The state’s and county’s job markets have yet to take off like much of the U.S. as a whole has in the wake of the 2008 financial crisis.
The answer, though, is staring us in the face: STEM, short for science, technology, engineering and mathematics.
If southwest Connecticut seeks to stay competitive, it is vital for the county’s universities and business development programs – with the help of private investors and government – to continue to place emphasis on developing the STEM fields.
Between the likes of GE, Pratt & Whitney parent United Technologies Corp. and Xerox Corp., just to name a few, Connecticut is home to some of the most technologically advanced manufacturers and service providers in the world.
And it’s not just Fortune 500’s that are getting into the action.
A small Stamford nonprofit, Alliance for Cancer Gene Therapy, has awarded more than three-dozen grants for $23 million over the past decade to researchers seeking an edge against various types of cancer.
One such grant went to a University of Pennsylvania research team studying the viability of genetic engineering to treat leukemia.
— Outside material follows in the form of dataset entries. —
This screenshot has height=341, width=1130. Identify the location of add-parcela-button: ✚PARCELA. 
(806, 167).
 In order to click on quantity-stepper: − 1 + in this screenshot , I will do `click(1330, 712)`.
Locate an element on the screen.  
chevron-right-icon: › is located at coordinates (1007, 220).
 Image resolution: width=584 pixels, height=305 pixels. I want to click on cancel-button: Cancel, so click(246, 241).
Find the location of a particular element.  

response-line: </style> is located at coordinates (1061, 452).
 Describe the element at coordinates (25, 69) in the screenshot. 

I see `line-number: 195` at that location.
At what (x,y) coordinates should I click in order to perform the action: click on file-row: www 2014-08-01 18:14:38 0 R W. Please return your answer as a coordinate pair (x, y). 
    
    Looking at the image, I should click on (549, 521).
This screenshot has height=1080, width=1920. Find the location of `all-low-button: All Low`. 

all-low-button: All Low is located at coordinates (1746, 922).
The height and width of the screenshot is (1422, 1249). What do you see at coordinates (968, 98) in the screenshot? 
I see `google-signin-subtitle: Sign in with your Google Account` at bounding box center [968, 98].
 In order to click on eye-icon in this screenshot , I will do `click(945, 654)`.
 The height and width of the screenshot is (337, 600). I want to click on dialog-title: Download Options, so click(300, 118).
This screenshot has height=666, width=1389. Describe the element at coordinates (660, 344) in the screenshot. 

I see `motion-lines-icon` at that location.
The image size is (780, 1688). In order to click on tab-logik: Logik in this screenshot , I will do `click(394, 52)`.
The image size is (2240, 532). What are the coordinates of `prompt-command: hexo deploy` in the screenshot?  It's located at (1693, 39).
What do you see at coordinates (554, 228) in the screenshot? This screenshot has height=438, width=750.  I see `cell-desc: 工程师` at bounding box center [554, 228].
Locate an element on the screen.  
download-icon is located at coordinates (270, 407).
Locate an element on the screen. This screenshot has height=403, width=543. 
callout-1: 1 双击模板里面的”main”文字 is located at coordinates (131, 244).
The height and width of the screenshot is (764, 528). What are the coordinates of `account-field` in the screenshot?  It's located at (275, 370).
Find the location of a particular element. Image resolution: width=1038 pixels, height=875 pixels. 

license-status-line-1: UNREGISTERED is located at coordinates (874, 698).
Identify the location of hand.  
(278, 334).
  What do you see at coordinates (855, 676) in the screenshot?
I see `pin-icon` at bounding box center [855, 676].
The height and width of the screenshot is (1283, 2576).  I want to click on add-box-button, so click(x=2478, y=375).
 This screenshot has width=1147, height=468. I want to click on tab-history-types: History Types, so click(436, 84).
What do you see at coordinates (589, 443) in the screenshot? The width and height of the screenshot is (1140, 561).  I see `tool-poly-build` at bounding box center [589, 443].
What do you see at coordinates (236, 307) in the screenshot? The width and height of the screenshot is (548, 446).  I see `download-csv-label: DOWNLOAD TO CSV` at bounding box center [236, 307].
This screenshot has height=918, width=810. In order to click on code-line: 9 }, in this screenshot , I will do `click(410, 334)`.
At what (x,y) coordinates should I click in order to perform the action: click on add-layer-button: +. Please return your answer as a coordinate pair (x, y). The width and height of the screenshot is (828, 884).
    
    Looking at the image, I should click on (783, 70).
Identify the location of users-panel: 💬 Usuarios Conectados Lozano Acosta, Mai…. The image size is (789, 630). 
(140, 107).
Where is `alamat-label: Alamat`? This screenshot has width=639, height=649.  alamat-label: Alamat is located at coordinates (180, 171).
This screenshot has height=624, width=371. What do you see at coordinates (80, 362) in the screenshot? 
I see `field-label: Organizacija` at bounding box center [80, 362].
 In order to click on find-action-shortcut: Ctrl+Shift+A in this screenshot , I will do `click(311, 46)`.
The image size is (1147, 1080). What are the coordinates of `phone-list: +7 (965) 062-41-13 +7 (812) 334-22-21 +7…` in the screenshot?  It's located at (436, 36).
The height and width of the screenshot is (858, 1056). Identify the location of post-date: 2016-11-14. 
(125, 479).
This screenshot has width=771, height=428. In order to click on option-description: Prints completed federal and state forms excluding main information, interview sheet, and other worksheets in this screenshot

In the corresponding clinical trial that was made possible by the ACGT seed funding, nine of 12 participants who had been suffering from acute forms of leukemia are currently in remission, prompting international drug company Novartis to invest $20 million in the expansion of the study.
In another example, last week, the Stamford Innovation Center unveiled a new business accelerator, Lean Launch Ventures. LLV seeks to have participants develop a product — even a very rough prototype – before, rather than after, pitching to investors, with the thought that doing so reinforces to potential investors that the product is viable.
Included among the program requirements is a stipulation that at least one team member must be trained in a high-tech field.
Sense a theme here?
Bridgeport University dean, researcher and professor Tarek Sobh told the Business Journal that the STEM fields hold tremendous opportunity for students and for businesses.
“When you look at STEM education — by any economic indicator — it’s what matters, especially in this day and age,” Sobh said.
He went on to say, “STEM focuses on what is needed (for) the growth of the economy. … Finance, technology, science, math and engineering build growth and strength for years to come.”